=== SOURCE MATERIAL ===

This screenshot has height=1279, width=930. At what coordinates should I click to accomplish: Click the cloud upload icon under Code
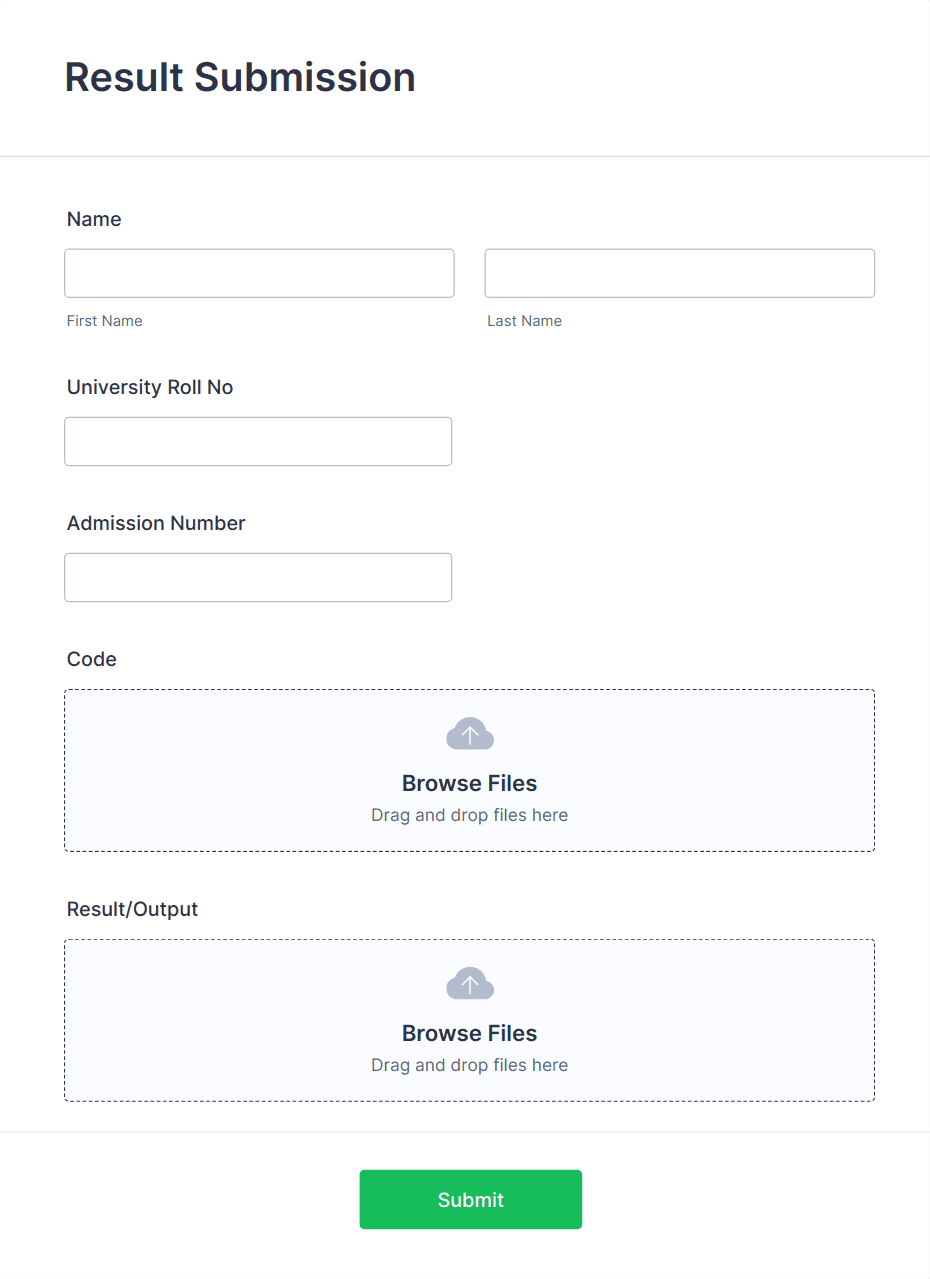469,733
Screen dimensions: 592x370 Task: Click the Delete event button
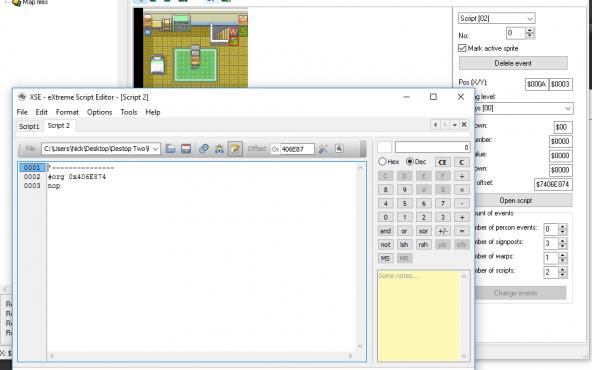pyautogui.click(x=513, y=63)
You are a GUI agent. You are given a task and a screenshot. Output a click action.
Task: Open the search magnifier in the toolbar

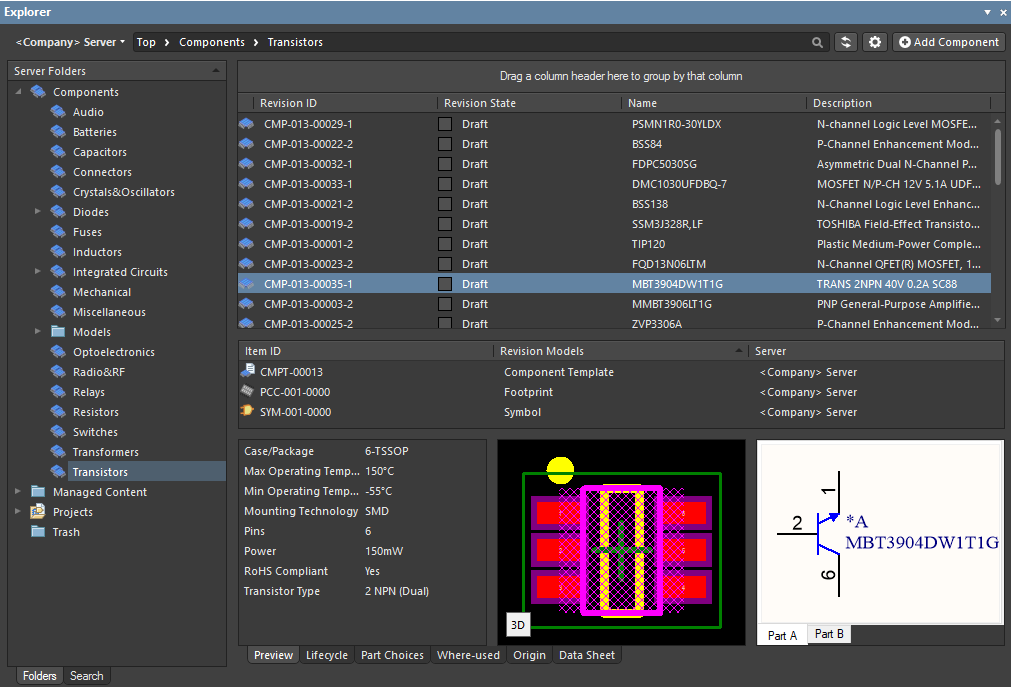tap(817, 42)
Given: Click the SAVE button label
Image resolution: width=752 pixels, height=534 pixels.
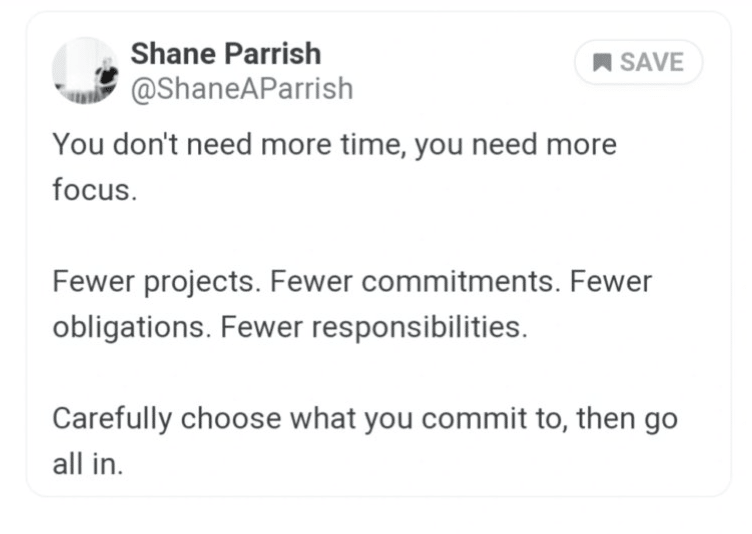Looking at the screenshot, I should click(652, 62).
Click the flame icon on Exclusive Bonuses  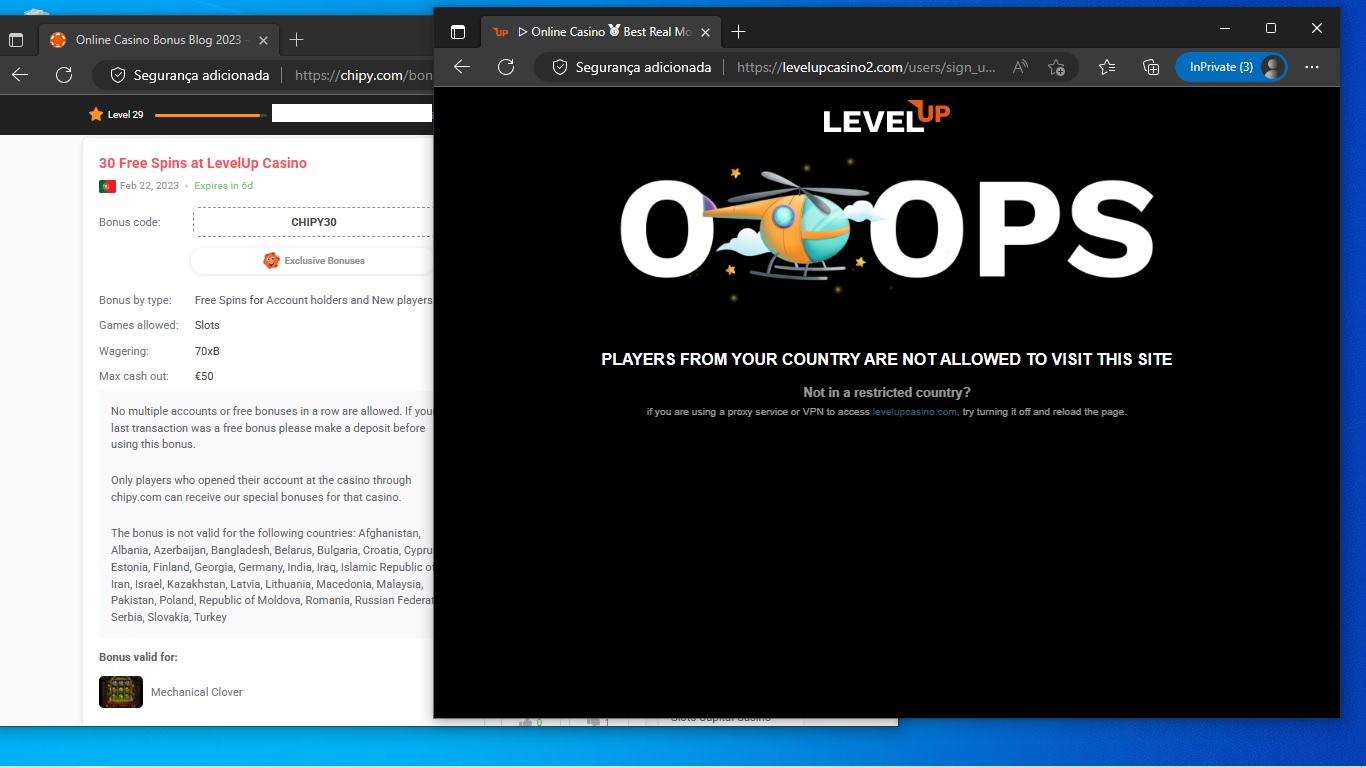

===

*ABOUT THIS EXERCISE*. Here the job is to retype exactly the lines that start at the one containing "Task: Open the" and run through the end of the records above, leaving out pictures.

*RESPONSE BELOW*.
Task: Open the search magnifier in the toolbar

tap(817, 42)
Given: Click the SAVE button label
Image resolution: width=752 pixels, height=534 pixels.
Looking at the screenshot, I should click(652, 62).
Click the flame icon on Exclusive Bonuses  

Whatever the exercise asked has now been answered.